WORK INSTRUCTION – Find "Destinations (117, 22)" in the data, then restate the line it sits in and every later line word for word, ending with the last line.

INPUT DATA Start Marker

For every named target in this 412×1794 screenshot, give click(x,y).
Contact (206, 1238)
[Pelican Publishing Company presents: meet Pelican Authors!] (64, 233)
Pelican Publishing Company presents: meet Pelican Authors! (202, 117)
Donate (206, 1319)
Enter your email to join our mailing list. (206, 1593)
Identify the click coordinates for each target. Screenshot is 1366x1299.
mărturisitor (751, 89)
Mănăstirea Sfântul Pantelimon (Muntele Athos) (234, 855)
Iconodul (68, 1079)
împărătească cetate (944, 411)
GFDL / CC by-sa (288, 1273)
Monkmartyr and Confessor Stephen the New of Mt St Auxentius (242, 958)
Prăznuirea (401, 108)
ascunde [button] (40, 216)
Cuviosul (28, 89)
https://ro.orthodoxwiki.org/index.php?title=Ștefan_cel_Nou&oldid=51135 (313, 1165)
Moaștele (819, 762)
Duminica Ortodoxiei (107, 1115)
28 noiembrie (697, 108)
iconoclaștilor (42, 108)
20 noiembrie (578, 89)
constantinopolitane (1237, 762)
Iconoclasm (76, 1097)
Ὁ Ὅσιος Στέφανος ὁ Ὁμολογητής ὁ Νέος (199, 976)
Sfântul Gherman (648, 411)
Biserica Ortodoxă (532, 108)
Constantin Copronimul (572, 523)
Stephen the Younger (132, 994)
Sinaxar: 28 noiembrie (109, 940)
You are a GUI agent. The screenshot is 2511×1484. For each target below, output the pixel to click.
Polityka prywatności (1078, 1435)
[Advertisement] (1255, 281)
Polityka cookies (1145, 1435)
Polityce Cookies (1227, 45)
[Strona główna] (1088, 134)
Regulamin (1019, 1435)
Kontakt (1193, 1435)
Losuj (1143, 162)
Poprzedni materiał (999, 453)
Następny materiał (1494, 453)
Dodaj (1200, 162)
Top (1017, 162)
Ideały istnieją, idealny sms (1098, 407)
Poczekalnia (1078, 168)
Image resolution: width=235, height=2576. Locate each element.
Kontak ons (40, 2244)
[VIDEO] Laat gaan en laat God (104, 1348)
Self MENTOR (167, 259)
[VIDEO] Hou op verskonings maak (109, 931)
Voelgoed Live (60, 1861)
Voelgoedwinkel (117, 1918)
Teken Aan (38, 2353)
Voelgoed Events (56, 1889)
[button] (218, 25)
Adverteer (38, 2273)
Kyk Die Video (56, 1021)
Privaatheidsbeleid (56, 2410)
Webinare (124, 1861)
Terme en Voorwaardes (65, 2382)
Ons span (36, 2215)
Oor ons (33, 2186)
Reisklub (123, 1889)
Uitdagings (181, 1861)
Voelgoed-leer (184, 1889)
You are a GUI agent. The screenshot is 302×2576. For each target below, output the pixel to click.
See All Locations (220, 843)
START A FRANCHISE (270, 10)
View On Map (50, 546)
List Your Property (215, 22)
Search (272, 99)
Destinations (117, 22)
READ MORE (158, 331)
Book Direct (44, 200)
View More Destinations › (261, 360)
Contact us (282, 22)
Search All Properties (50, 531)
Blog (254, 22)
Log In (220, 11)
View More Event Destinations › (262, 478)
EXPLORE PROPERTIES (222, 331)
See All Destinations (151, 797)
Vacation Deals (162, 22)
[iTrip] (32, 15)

INPUT DATA End Marker

SOLVED EXERCISE –
Destinations (117, 22)
READ MORE (158, 331)
Book Direct (44, 200)
View More Destinations › (261, 360)
Contact us (282, 22)
Search All Properties (50, 531)
Blog (254, 22)
Log In (220, 11)
View More Event Destinations › (262, 478)
EXPLORE PROPERTIES (222, 331)
See All Destinations (151, 797)
Vacation Deals (162, 22)
[iTrip] (32, 15)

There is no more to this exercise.